Falling in love? You might as well take a good haul off a crack pipe or down a fifth of vodka.
According to a recent WebMD article romantic love seems to be linked with the same parts of the brain that also facilitate addiction. And more importantly, the loss of that feeling causes a reaction similar to that of detox.
“You crave the person who dumped you,” states Helen E. Fisher, PhD from Rutger University (where the study was conducted.) “You go through withdrawal, you can relapse, and cravings can be sparked months after you think you’ve gotten over it.”
And for anyone who has been through a dicey break-up of any sort, this theory probably rings more than true. You have that can’t eat, can’t sleep (or constantly sleep,) melancholy aching void that you can’t seem to fill no matter how much Pinot you down. You spend an inordinate amount of time on their Facebook page, desperately searching for a clue or hint, wondering what ever happened. You find yourself going to your old “couple haunts” on the impossible chance that the Universe will somehow decide to send them there the same night.
The study further provides that the longer the addiction to your love drug, the harder and more painful the detoxing is.
Photo Credit: Getty Images – Julian Hibbard
Sure, it’s “easier” if the break if mutual, but re-learning your life pre-relationship/cigarette/crack pipe is a challenge no matter how you cut it.
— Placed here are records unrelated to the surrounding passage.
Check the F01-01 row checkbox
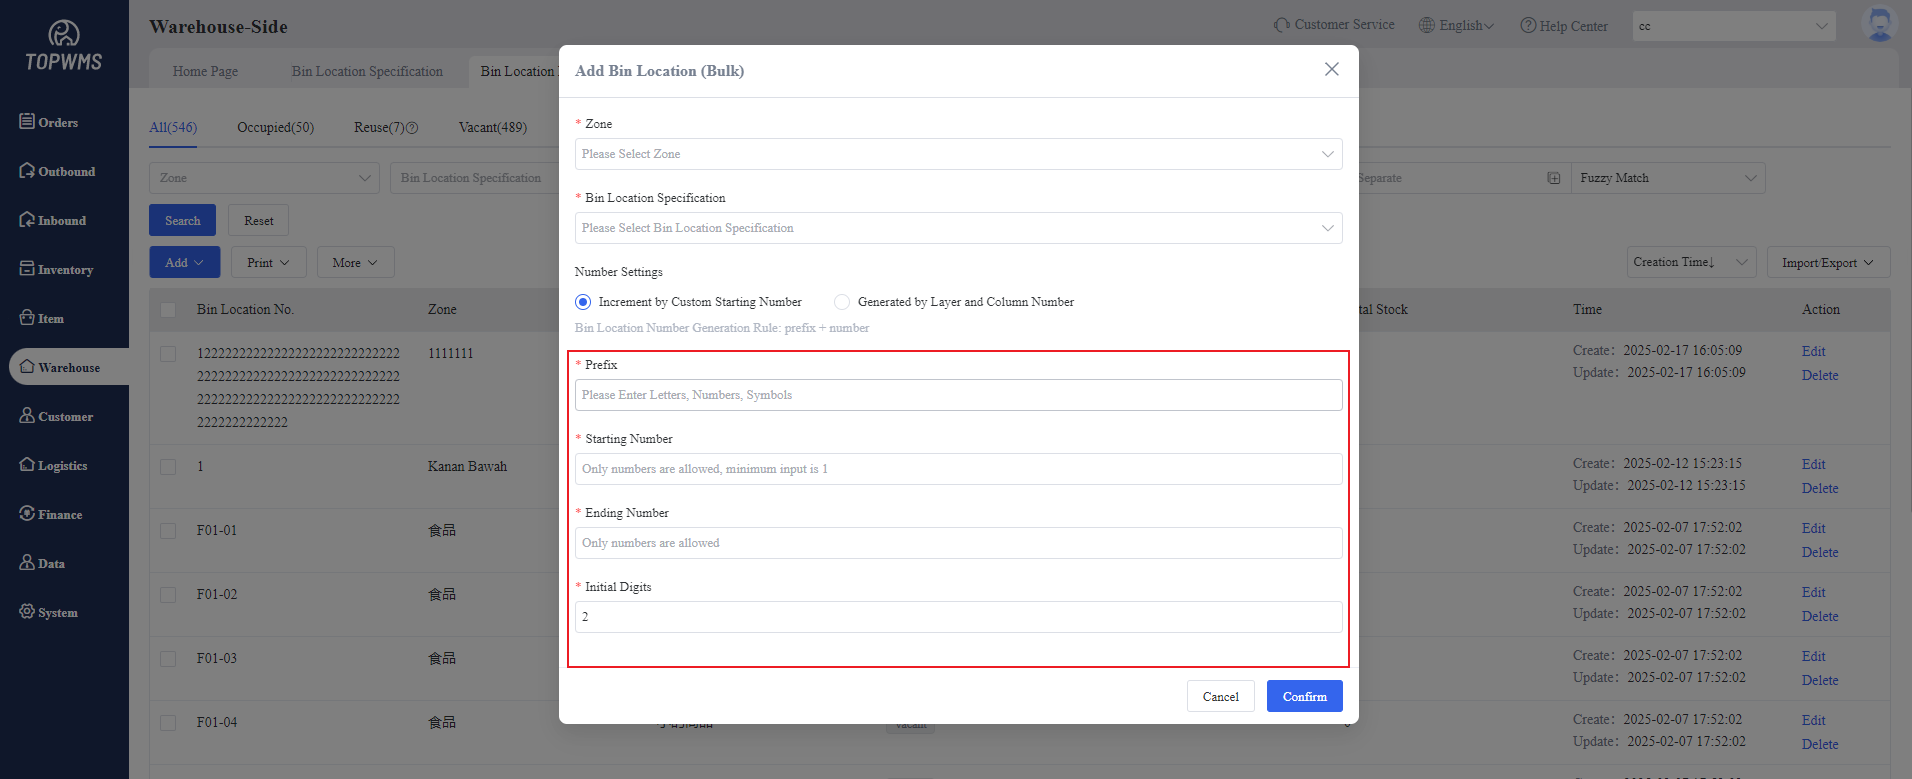1912x779 pixels. [168, 531]
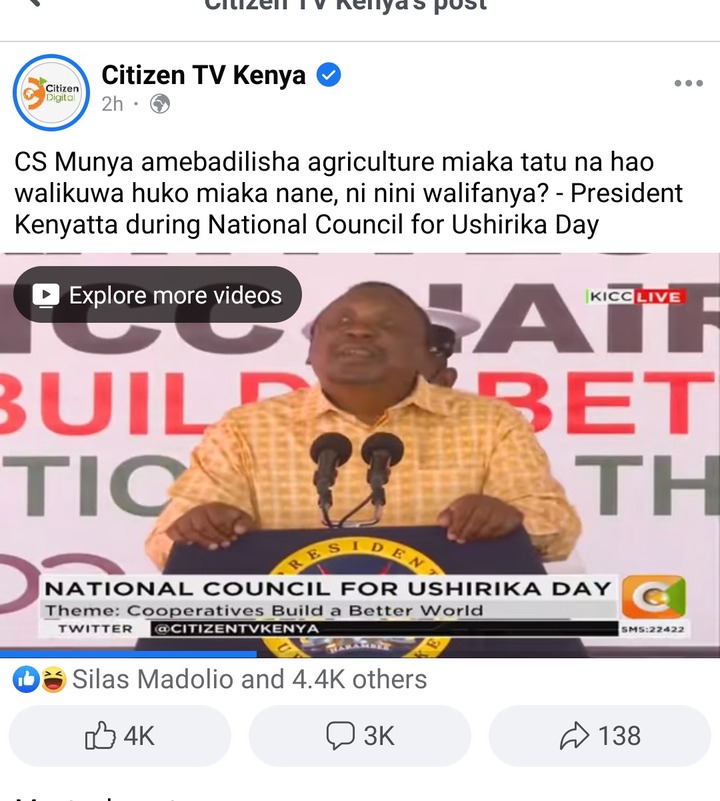Open the Citizen TV Kenya page name

click(x=203, y=75)
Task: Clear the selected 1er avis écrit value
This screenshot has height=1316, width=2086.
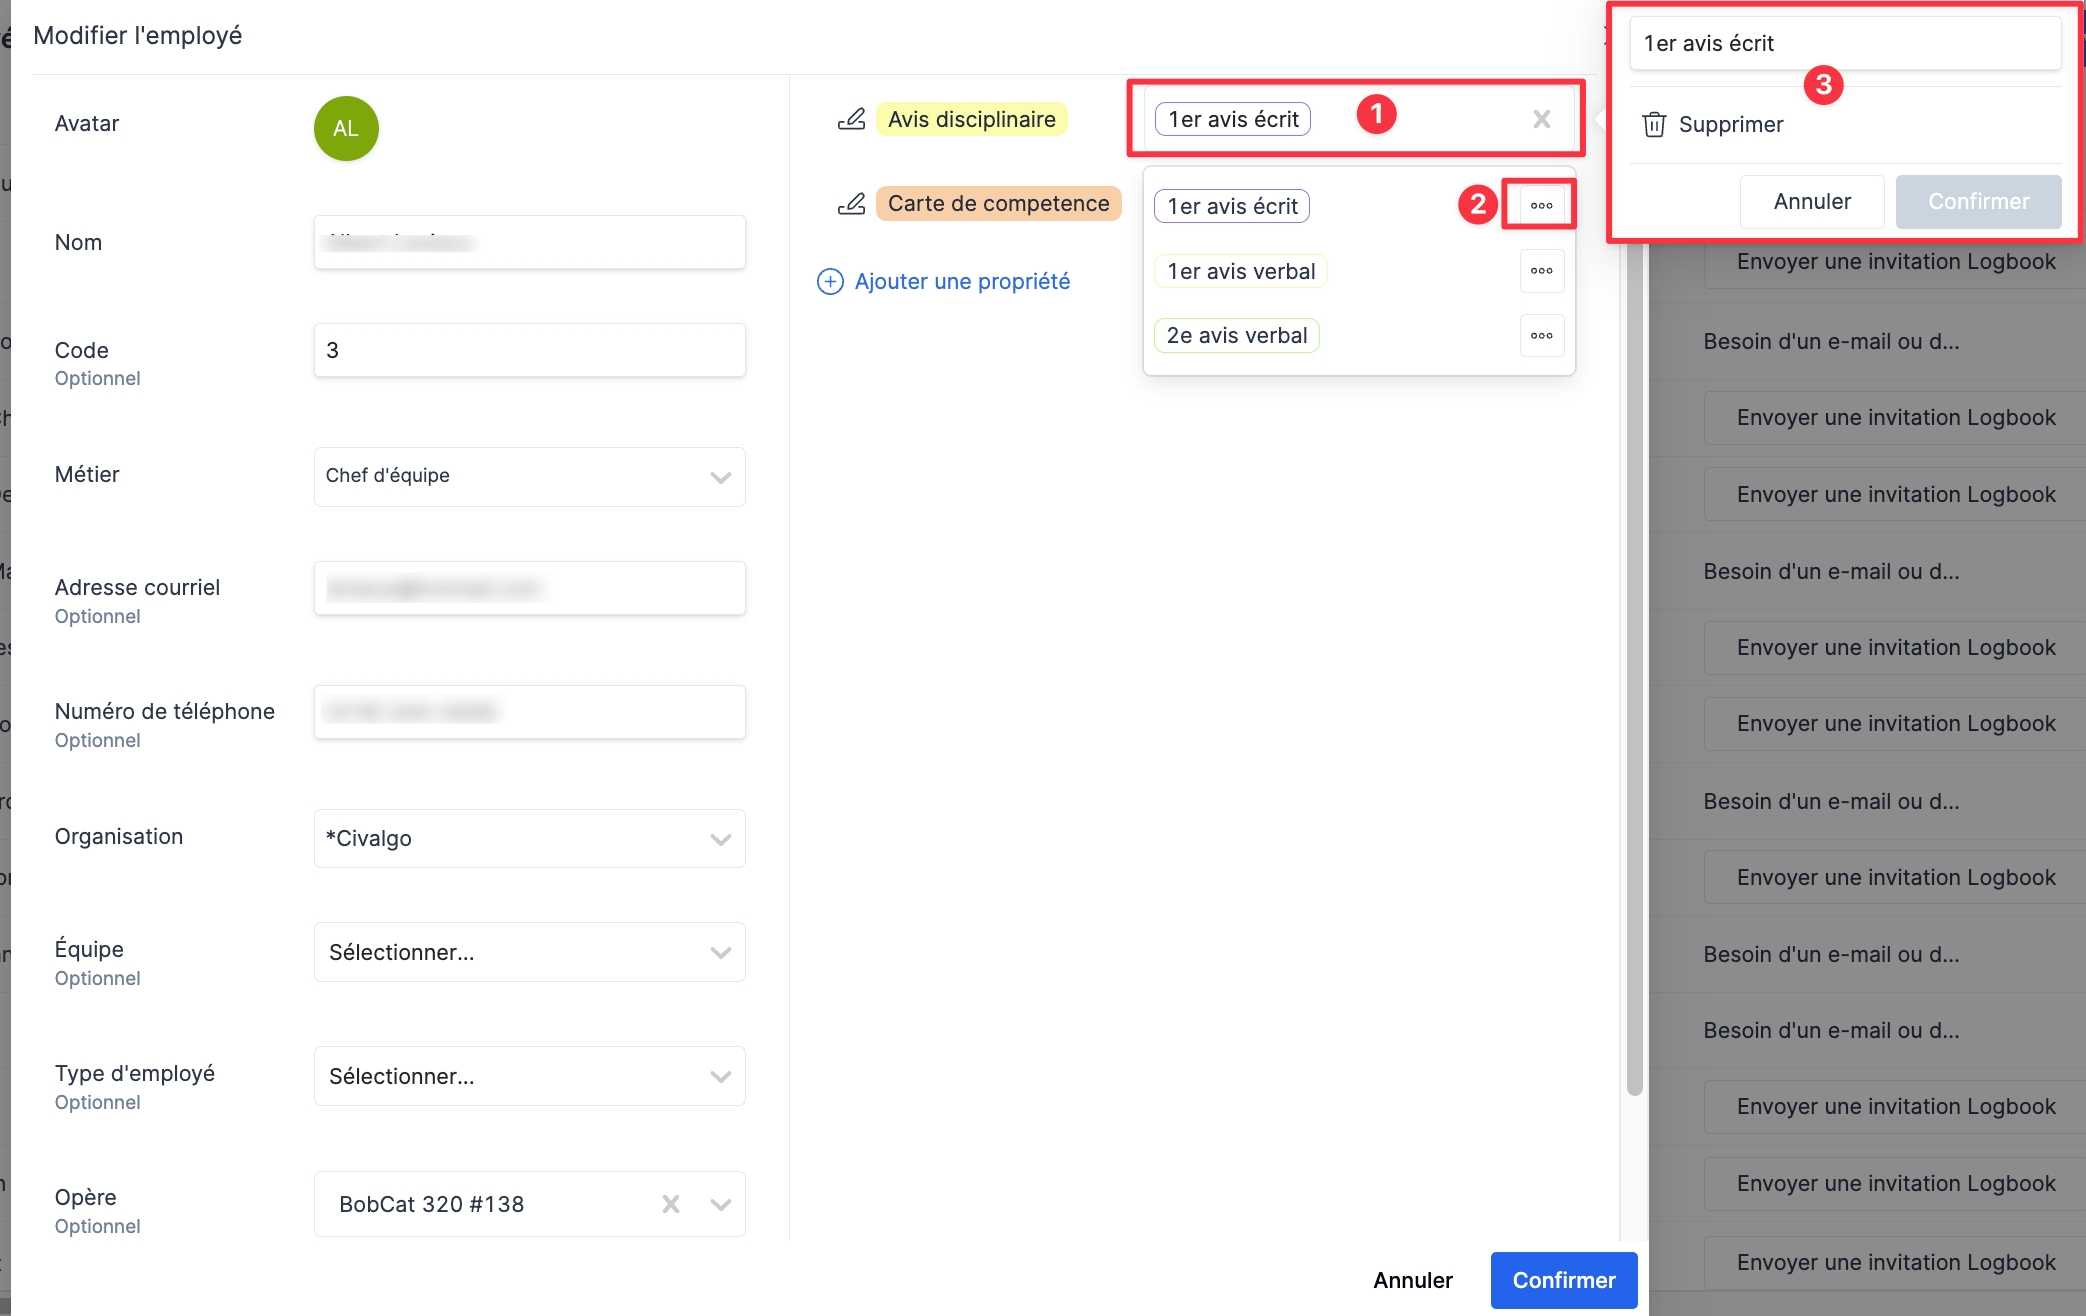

Much like Jenna Elfman in the movie Keeping The Faith, I quit smoking and “when I see someone smoking I want to french kiss them just to suck the nicotine our of their lungs.” I feel that is probably not a healthy reaction. And would cause many awkward conversations on the lower (smoking) deck at Brian Boru.
The withdrawal is much worse when you never saw the loss coming. There’s a reason that doctors have concluded that yes, a person CAN in fact die “from a broken heart.” When you are going along in a happy blissful state, completely unaware of what is happening and suddenly someone rips that drugs out of your veins. They stop calling, they meet you in public and yelling ensues, they tell you they’re just not that into you which sucks because you are VERY much into them.
I’ll admit, I’ve never detoxed off of anything like a crack pipe or 5th of vodka a day addiction. They say you have to have a predispsition to addiction, and my personality is far too non-committal to allow for such things. And maybe thiscomparison is trite and ridiculous in that respect.
Still, I don’t know that the abrupt end of a relationship is something that anyone can “handle well.”
At least it maybe helps to explain why I have close to twenty empty wines bottles in my kitchen, a DVR full of Made-For-TV Chick Flicks, a freezer full of ice cream sandwiches and pints of Ben & Jerry’s, and an irregular sleeping patten (at best) lately.
What do you think of the Rutgers/WebMD study? Have you experienced the “love detox” before? What was it like?